═══ SUPPLIED PASSAGE

Artist Ilana Halperin at Artists Space
This Thursday, Artists Space opens their spring (yay!) exhibition with 3 artists - 2 of whom work with natural processes.
Artist Ilana Halperin, whose work exploring the personal narratives of Icelandic volcanoes we put up on topophilia in 2006, works with geologic time at an intimate scale.
Saul Becker will also present work in a show called "Nature Preserves"
Opening at Artists Space, Thursday 9th 7-9pm 38 Greene Street 3rd Floor. Show runs April 10-June 6
lana Halperin: Physical Geology (slow time)
Ilana Halperin’s work explores an impulse to make physical contact with geological time. While conducting research in the geology department at the Manchester Museum, Halperin discovered a fine collection of lava medallions from Mount Vesuvius—magma pressed between forged steel plates to form an imprint (imagine a waffle iron that makes use of lava instead of pancake batter.) During her research, she also came across a small stone relief sculpture that appeared to be carved out of pure white alabaster. The object was in fact a limestone cast created via the same process that forms stalactites in a cave—the residue of a high velocity calcifying process. These findings have led Halperin to contemplate the notion of physical geological time—fast moving lava flows vs. slow time inside a cave. Halperin’s overarching project is to make a geological time diptych involving new lava medallions and cave casts, allowing slow and fast time to hover alongside each other.

══════
═══ STORED DATA

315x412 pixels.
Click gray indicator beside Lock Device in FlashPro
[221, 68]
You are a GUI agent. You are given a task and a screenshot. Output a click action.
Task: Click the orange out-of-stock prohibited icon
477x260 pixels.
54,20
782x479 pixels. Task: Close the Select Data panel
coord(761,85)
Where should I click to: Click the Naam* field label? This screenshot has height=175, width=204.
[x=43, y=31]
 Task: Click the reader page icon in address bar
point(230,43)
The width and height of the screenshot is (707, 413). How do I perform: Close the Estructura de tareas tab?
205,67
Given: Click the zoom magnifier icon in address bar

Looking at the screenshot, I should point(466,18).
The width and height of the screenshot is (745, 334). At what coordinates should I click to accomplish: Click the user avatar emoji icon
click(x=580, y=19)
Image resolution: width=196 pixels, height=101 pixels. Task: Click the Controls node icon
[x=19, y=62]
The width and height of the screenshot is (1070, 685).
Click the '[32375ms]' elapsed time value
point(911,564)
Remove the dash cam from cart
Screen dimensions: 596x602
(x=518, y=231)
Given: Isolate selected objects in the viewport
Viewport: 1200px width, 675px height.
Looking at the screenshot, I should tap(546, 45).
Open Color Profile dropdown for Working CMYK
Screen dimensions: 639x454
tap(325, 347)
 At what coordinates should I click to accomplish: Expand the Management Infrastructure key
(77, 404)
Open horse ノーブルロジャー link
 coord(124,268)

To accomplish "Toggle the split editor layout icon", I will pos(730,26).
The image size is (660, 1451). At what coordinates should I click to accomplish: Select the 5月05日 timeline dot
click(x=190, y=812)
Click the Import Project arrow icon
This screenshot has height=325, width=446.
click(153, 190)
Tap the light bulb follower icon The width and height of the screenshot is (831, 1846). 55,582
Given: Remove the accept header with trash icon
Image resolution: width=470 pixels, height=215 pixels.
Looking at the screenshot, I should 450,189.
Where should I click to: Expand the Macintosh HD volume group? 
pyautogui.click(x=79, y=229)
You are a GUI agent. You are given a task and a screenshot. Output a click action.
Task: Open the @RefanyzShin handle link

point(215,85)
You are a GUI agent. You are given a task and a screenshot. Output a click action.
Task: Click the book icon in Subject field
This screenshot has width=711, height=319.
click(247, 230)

══════

• [DIRECTIVES]:
1. In the Ilana Halperin text, shorten the paragraph that begins "Ilana Halperin’s work explores" while keeping its main facts.
2. Convert the item position entries into a numbered list with no blank lines. Begin at the line that has "782x479 pixels. Task: Close" and stop after the line that has "I will pos(730,26).".
These entries are unrelated to the text about Ilana Halperin.

• [RESPONSES PER TASK]:
1. Ilana Halperin's work explores an urge to make physical contact with geological time. While researching in the geology department at the Manchester Museum, she found a collection of lava medallions from Mount Vesuvius, made by pressing magma between forged steel plates. She also found a small stone relief that looked like white alabaster but was actually a limestone cast, formed by the same process that makes stalactites in a cave. These finds led her to think about physical geological time: fast-moving lava flows versus slow time inside a cave. Her larger project is a geological time diptych of new lava medallions and cave casts that sets slow and fast time side by side.

2.
1. 782x479 pixels. Task: Close the Select Data panel
2. coord(761,85)
3. Where should I click to: Click the Naam* field label? This screenshot has height=175, width=204.
4. [x=43, y=31]
5.  Task: Click the reader page icon in address bar
6. point(230,43)
7. The width and height of the screenshot is (707, 413). How do I perform: Close the Estructura de tareas tab?
8. 205,67
9. Given: Click the zoom magnifier icon in address bar
10. Looking at the screenshot, I should point(466,18).
11. The width and height of the screenshot is (745, 334). At what coordinates should I click to accomplish: Click the user avatar emoji icon
12. click(x=580, y=19)
13. Image resolution: width=196 pixels, height=101 pixels. Task: Click the Controls node icon
14. [x=19, y=62]
15. The width and height of the screenshot is (1070, 685).
16. Click the '[32375ms]' elapsed time value
17. point(911,564)
18. Remove the dash cam from cart
19. Screen dimensions: 596x602
20. (x=518, y=231)
21. Given: Isolate selected objects in the viewport
22. Viewport: 1200px width, 675px height.
23. Looking at the screenshot, I should tap(546, 45).
24. Open Color Profile dropdown for Working CMYK
25. Screen dimensions: 639x454
26. tap(325, 347)
27.  At what coordinates should I click to accomplish: Expand the Management Infrastructure key
28. (77, 404)
29. Open horse ノーブルロジャー link
30.  coord(124,268)
31. To accomplish "Toggle the split editor layout icon", I will pos(730,26).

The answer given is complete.